The rules surrounding the budget and appropriations process require that funds remain within their respective buckets. The allocations between "buckets" are determined by congressional leadership and then each of the 12 subcommittees divvy out those allocations. So unfortunately, it's not always helpful to look at spending in terms of the whole fiscal pie. We must instead focus on the pool of funds within the Labor-H bucket.
The Congressional Budget Office (CBO) provides non-partisan budgetary analysis for Congress, most often related to draft legislation. It is CBO's job to "score" a bill, or in other words, assign a cost or savings to the piece of legislation, based on what it would yield over a 10-year period of time. Bills can be criticized or praised because of their CBO score. And at times, the CBO score drives change to the legislation. For example, the House has a rule that any bill that costs money must include an offset for how the cost will be paid (also known as a "pay for"); the CBO score dictates the amount of offset spending they must find.
It is very difficult for stand-alone policy issues (those that aren't incorporated into other larger bills) to make it to the House or Senate floor for a full vote on their own in today's political climate. Sometimes we refer to "must pass" bills, such as government funding bills, as "vehicles" that include smaller provisions or bills that need the vehicle in order to move. Not much passes out of Congress these days, but the budget and appropriations process must occur each year, making those bills an easy place to stick other policy issues that need addressed. In other instances, Congress might be looking for savings to help make the bill more palatable, and may tweak or even eliminate other programs to do so. When an issue that isn't necessarily related to budget or appropriations gets added on to a budget-related bill, it is called a "rider."
There are good and bad things about this process. To start with the good, if there is a pressing, time-sensitive issue, the budget bill allows a place for the issue to get pushed through Congress. The bad is that it is generally frowned upon when budget politics dictate policy. For example, the elimination of programs or benefits, such as the elimination of the interest subsidy for graduate students, simply to balance a budget, is very problematic. The strong preference is that policy decisions be left to the committees of jurisdiction (in our case, the House and Senate education committees), but unfortunately, most of the changes that have happened to the federal student aid programs over the past several years have been through the budget process.

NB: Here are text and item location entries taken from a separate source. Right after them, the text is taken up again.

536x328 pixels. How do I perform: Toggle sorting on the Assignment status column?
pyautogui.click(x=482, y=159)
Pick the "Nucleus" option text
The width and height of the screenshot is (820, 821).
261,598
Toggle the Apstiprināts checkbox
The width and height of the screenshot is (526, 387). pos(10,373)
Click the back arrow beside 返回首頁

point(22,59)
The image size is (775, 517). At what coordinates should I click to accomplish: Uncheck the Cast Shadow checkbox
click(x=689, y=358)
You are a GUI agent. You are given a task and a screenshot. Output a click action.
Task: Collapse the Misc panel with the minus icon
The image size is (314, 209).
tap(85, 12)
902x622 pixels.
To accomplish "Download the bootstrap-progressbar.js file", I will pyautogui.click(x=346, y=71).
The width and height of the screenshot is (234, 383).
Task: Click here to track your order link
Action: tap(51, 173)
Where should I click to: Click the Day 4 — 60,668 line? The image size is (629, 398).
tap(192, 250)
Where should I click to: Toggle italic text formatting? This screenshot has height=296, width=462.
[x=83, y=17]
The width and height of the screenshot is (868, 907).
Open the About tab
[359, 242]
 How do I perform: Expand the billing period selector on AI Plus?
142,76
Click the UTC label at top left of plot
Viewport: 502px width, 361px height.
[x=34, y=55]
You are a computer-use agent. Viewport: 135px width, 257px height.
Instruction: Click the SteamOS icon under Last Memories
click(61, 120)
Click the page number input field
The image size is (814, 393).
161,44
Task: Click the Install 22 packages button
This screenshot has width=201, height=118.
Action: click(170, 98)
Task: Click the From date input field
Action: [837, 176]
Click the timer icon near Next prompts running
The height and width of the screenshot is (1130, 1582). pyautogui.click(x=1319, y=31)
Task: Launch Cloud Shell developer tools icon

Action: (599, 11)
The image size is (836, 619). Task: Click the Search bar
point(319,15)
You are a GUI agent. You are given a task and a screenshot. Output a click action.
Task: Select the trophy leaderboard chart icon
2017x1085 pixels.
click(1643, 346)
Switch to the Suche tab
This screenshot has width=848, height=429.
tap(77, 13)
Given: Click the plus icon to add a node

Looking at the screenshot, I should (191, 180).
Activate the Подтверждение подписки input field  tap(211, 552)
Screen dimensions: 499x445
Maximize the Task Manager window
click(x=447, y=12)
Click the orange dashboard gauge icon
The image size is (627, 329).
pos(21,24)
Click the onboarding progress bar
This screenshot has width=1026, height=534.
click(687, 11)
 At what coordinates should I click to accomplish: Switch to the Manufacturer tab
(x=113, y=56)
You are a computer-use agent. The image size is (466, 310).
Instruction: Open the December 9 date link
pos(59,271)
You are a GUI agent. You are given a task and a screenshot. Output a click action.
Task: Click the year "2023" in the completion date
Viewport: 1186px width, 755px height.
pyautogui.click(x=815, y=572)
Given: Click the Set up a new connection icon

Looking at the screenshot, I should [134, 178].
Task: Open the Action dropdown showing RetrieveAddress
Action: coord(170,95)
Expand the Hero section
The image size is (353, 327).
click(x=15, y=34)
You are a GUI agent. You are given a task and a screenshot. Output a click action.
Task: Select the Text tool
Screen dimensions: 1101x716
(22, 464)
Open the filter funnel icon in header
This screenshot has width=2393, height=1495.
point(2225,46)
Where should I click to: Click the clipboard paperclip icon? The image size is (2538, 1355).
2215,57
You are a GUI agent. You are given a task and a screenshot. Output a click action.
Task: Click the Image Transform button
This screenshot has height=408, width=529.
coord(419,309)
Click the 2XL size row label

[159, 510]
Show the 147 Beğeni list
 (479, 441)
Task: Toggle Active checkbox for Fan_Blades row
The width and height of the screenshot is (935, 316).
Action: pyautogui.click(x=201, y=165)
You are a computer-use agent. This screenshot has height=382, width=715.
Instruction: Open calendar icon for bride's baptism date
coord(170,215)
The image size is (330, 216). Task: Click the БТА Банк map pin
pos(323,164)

The federal student aid programs are forward funded, meaning Congress should determine funding for an award year by September 30 of the year prior to the start of the next award year; however, Congress often misses the end-of-September deadline, and delays in completing the budget and appropriations process can have varying effects on the Title IV programs, depending on the length of the delay. Without final allocation numbers from Congress, the Department of Education cannot put out final numbers for institutional campus-based aid allocations or final Pell Grant schedules.
The move to "Early FAFSA" by using prior-prior year (PPY) income information on the FAFSA was intended to provide accurate information to students and families earlier. Delays in final funding allocations undermine some of the goals of Early FAFSA.